- [YOUR GOAL]: Return a copy of each line in the listing that includes the word "option".
[DATA TO USE]
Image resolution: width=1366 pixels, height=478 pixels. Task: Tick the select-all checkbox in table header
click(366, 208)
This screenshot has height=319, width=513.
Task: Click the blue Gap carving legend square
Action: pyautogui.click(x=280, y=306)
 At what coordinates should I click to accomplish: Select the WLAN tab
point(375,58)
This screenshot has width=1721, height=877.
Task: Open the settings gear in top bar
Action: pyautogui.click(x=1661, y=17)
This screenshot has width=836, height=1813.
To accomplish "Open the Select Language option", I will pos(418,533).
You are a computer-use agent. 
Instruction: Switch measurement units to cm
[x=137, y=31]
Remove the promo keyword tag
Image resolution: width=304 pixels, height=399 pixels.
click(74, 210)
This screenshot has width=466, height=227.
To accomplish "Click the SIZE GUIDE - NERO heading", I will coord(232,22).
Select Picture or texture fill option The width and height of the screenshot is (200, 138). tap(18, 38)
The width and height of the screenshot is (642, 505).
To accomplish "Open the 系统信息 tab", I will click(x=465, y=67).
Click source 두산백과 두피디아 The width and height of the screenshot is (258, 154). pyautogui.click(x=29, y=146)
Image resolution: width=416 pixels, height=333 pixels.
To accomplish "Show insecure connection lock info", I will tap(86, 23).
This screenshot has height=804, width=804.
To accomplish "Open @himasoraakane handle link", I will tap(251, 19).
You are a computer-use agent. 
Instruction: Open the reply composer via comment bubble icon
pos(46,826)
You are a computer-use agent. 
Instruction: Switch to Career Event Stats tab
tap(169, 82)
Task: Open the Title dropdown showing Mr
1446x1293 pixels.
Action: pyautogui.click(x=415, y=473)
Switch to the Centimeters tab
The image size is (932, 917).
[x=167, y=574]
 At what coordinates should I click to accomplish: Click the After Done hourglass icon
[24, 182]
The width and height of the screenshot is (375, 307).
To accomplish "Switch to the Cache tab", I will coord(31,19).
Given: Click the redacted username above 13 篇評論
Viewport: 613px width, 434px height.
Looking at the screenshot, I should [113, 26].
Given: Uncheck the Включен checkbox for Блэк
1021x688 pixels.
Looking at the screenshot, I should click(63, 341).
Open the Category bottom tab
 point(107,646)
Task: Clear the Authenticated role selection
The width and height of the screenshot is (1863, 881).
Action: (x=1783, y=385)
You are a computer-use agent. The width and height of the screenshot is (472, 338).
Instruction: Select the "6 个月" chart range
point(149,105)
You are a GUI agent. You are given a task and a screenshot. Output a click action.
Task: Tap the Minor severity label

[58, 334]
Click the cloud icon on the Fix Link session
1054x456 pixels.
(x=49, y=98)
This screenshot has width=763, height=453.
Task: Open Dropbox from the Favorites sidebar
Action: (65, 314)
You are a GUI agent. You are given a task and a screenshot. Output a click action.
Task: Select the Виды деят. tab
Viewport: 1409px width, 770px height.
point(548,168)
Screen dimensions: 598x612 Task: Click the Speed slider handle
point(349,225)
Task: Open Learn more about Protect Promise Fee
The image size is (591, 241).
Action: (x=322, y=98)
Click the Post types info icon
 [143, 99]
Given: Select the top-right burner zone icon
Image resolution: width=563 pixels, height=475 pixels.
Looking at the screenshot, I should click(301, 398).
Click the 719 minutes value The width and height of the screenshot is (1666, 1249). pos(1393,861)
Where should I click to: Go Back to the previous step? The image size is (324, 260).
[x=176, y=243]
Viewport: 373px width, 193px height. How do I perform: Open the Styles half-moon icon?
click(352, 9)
[/DATA TO USE]
- [EXERCISE ANSWER]:
To accomplish "Open the Select Language option", I will pos(418,533).
Select Picture or texture fill option The width and height of the screenshot is (200, 138). tap(18, 38)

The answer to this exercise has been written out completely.